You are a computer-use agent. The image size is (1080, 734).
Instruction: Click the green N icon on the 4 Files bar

- - -

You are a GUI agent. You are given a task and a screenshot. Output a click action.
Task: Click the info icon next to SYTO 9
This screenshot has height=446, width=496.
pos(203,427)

- - -

WHAT TO WORK ON:
The word to find is "icon". Copy every line of the data that holds it.

RESPONSE AREA:
Instruction: Click the green N icon on the 4 Files bar
Task: Click the info icon next to SYTO 9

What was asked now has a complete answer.